Jack s’était mis au travail pour construire le canot d’écorce. Il le façonna sur quatorze pieds de long, et d’une largeur telle, que deux personnes pussent s’asseoir dans le fond. Quant aux bancs, il n’osa pas en placer de peur de l’écartement. Les deux pointes furent fixées à l’aide des liens filamenteux fournis par un arbre dont les fibres semblèrent plus favorables à cet usage que les cordes sauvées du navire naufragé.

En deux jours Jack termina le canot, et la gomme qu’il avait étendue sur les parois se trouva sèche. Il façonna des pagaies et des rames et, quand tout cela fut prêt, il se montra très désireux de lancer au plus tôt la frêle embarcation, afin de s’assurer qu’elle naviguait.

Par malheur, ce canot ne pouvait emporter tous les naufragés et leurs provisions ; il fut donc décidé qu’on en construirait un autre. À cet effet, on se procura une autre grande écorce d’eucalyptus. En se rendant dans les bois pour la couper, les jeunes gens passèrent sur la plage, et purent s’assurer que les sauvages n’étaient pas revenus. Tout était tranquille, et rien ne semblait devoir troubler cette quiétude.

Avant d’entreprendre la seconde embarcation, les jeunes gens mirent la première à l’eau, en ayant soin de la porter de l’autre côté des récifs avant d’y monter. Wilkins voulait tenter seul l’aventure ; mais Jack s’obstina à le suivre, afin de voir les défauts de construction, s’il y en avait, et de les corriger aussitôt.

L’œuvre de Jack flottait admirablement ; elle obéissait parfaitement à la rame et chacun fit des compliments au courageux travailleur. On porta cette embarcation dans l’intérieur de la grotte, puis on songea à commencer la seconde.

« Si nous réussissons aussi bien, observa Jack, nous n’aurons plus à redouter que la tempête ou qu’une charge trop forte nous fasse chavirer. Voyons ! monsieur Arthur, il y aura quatre personnes dans le premier canot et cinq dans le second ce sera bien.

— Sans compter qu’il faut ajouter à ce poids celui de nos vêtements du fusil, des couteaux, de la hache, de nos ustensiles de cuisine et de table, et des provisions indispensables. Comment allez-vous caser tout cela ? » observa Marguerite.

Jack et ceux qui l’aidaient gardèrent le silence. En effet, le poids de ces objets allait accroître sensiblement celui des cinq passagers.

« M’est avis, remarqua Wilkins, que nous ferions bien de fabriquer un catimaron, de façon à amener à terre, par-dessus le ressac, M. Mayburn et les dames. »

L’avis donné par le convict était bon à suivre, et Max Mayburn et ses fils l’approuvèrent. Dès que le second canot fut achevé, on se mit au travail, et à l’aide de longues tresses de lianes et de fortes branches d’arbres, on parvint à faire un catimaron très solide, que l’on entoura de planches légères afin de préserver de l’eau de mer les provisions qu’on devait y arrimer. Gérald appela cela le « wagon aux bagages » et déclara qu’il se chargeait de le diriger à lui tout seul.

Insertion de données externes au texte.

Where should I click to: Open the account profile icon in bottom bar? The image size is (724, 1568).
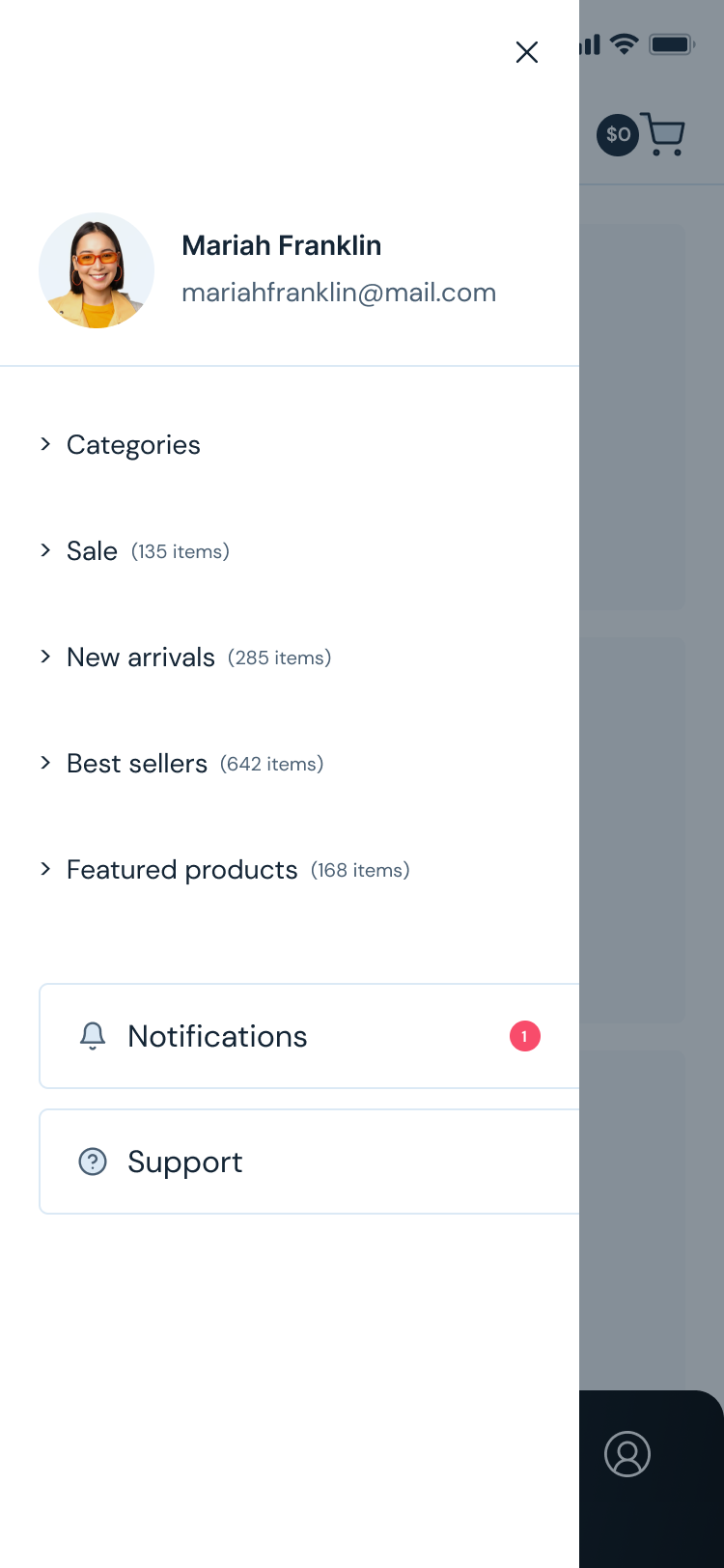[x=627, y=1454]
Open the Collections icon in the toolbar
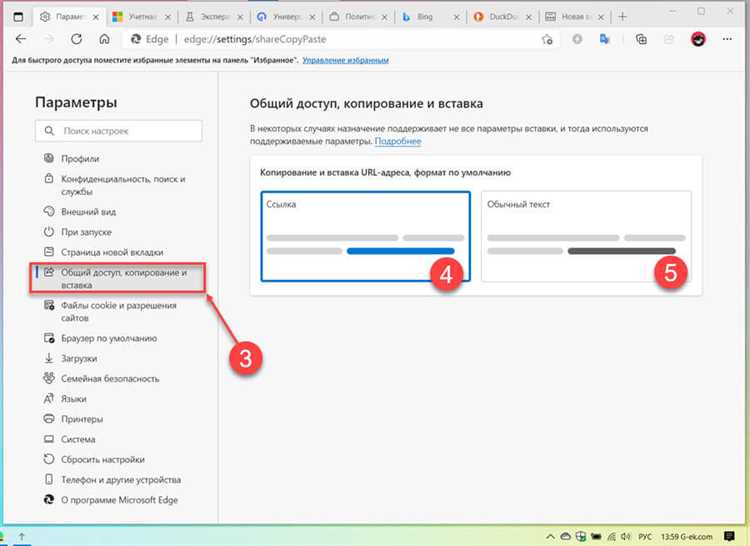 click(x=641, y=40)
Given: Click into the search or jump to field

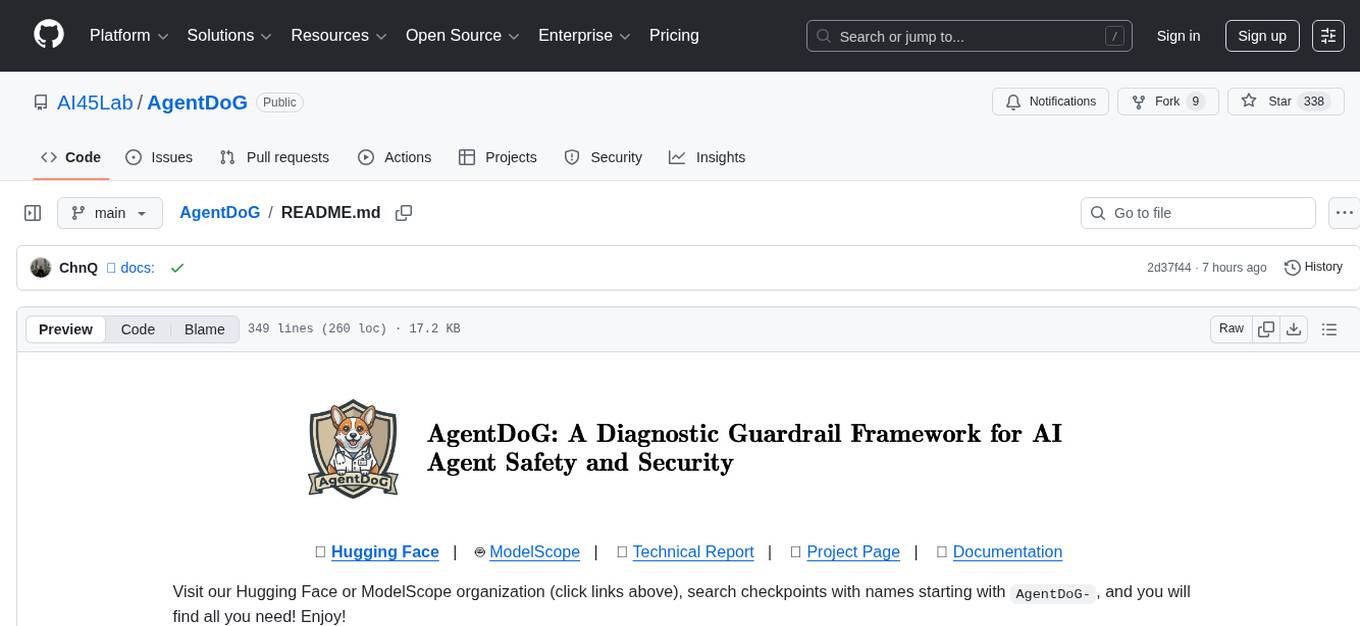Looking at the screenshot, I should (950, 35).
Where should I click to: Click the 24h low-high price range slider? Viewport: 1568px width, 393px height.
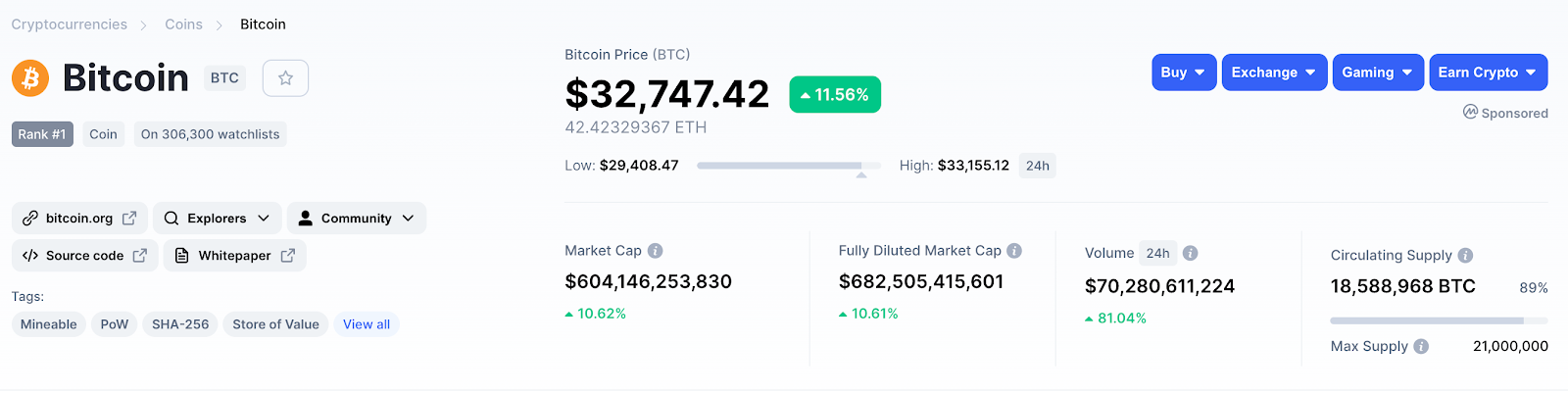point(788,166)
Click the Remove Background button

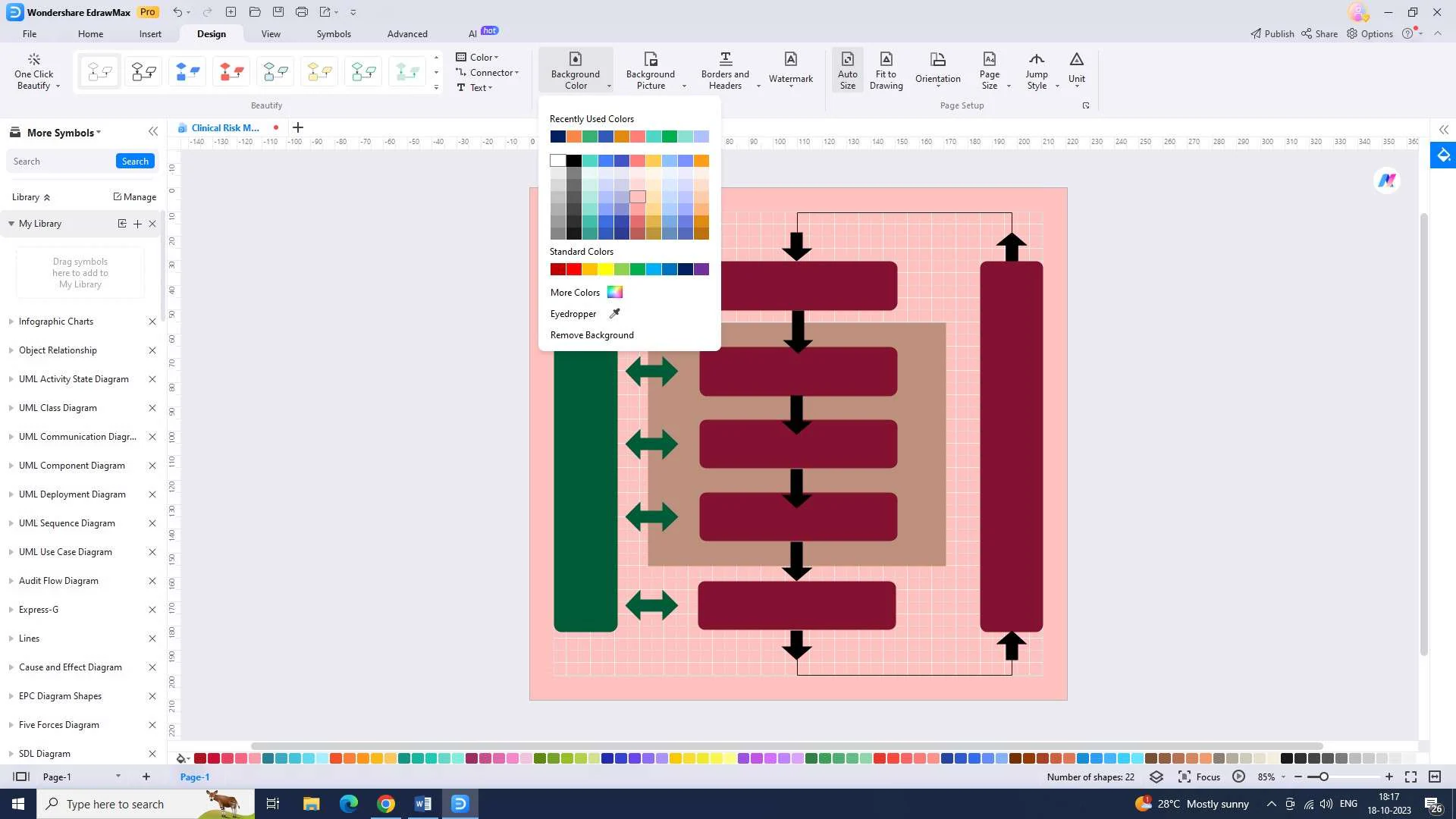(x=592, y=334)
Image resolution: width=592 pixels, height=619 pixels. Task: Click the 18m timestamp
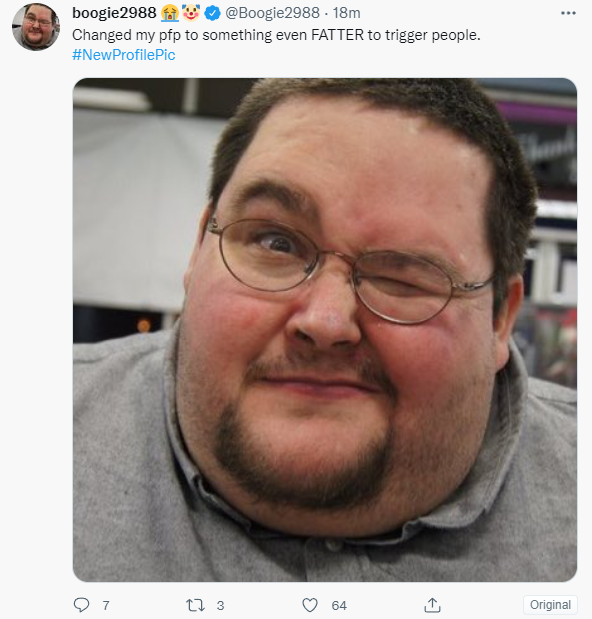346,13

Lorsque tout fut achevé, on tint conseil afin de décider sur quel point de la côte on se dirigerait. Les naufragés savaient qu’une grande partie du territoire australien était déserte, que l’eau y manquait, et que la nourriture était rare. Qui pouvait dire si l’on n’aborderait pas sur une de ces côtes inhospitalières ? Il fallait donc songer à se procurer quelques provisions à tout hasard. Le tonneau ayant contenu de l’eau-de-vie était d’une capacité suffisante ; on le remplit d’eau fraîche, car il était important de ne pas souffrir de la soif.

Cela fait, un beau matin tout le monde se mit en marche, pourvu de sacs et de paniers, afin de rapporter des provisions de toutes sortes, indispensables pour la nourriture des passagers.